And I made orders of magnitude more money as an employee in those situations than I did otherwise. The average salaried employee's work grievances are petty to annoying and outside of that either wouldn't be solved with collective bargaining (or ownership shares) or would be solved via the legal system.
Also, it's a job. It's not servitude. you're trading your labor for money.
But I'm drawing the parallel between situations where people like a certain work culture that they have never experienced because it conforms to their larger worldview.
It's mostly projection and doesn't meet with reality.
There's a lot that I like about aspects of Japanese work culture but I'm sure that I would find it stifling.
No, far more basic negligence and corruption. Negotiating deliberately bad contracts and collecting bribes. Diverting hours and cushy roles to union reps and their personal friends. Overwhelmingly siding with management against employees (which is what you think they're going to be there NOT to do). The kind of day to day petty shit that over time makes your job intolerable.
Oh and that one time in the retail baker's union (BCTGM) when they defended and successfully reinstated an employee who was terminated for _literally urinating in the cake batter every day for months and feeding it to people_ because it wasn't explicitly stated in the contract that they could use video evidence to terminate people.

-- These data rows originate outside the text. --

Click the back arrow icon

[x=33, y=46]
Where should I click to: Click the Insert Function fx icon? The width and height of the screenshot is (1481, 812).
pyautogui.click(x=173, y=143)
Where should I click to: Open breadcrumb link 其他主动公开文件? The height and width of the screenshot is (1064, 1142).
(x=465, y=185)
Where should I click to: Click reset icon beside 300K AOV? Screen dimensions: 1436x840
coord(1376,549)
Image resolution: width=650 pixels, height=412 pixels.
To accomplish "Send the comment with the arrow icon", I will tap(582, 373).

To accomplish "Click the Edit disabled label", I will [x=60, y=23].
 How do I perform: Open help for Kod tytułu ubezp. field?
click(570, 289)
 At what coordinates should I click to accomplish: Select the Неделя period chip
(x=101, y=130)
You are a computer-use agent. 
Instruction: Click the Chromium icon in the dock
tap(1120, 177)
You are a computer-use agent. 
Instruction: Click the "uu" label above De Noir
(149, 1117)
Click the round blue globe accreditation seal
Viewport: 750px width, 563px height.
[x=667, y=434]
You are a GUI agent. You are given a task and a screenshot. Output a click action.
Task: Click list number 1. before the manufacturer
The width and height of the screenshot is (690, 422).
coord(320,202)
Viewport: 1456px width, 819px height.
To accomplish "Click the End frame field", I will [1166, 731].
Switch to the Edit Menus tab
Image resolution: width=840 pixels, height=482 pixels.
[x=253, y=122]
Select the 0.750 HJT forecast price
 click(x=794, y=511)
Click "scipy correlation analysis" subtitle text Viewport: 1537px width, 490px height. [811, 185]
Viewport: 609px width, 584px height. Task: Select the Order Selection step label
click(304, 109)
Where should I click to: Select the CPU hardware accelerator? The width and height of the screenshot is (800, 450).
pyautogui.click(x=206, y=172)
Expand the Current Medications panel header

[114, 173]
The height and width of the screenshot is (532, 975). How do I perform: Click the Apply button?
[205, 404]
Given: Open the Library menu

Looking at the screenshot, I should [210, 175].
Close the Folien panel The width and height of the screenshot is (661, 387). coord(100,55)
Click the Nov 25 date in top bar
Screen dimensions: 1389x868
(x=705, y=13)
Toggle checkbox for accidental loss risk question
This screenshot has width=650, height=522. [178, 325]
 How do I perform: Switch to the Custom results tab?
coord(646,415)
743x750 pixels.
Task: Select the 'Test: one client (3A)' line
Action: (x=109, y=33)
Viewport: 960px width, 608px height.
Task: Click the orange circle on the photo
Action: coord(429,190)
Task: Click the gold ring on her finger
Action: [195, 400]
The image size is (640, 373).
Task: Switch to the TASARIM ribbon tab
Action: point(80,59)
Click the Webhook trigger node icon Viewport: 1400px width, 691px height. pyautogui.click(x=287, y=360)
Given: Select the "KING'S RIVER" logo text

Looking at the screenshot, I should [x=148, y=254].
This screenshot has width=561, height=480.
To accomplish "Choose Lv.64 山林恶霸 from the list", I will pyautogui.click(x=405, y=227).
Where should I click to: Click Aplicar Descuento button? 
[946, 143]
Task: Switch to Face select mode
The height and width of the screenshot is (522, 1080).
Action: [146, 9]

If your union is protecting people who commit literal fucking crimes and dangers to public health, no, just fuck you and your union.
So I'm sceptical: was the union really defending that specific employee, or were they trying to prevent a precedent from being set that could be used against other, more upright employees?
The union knew that they had sympathetic arbitration and it was the early years of retail store surveillance being used against employees rather than common criminals (this was decades ago). I doubt a similar case would go the same way today.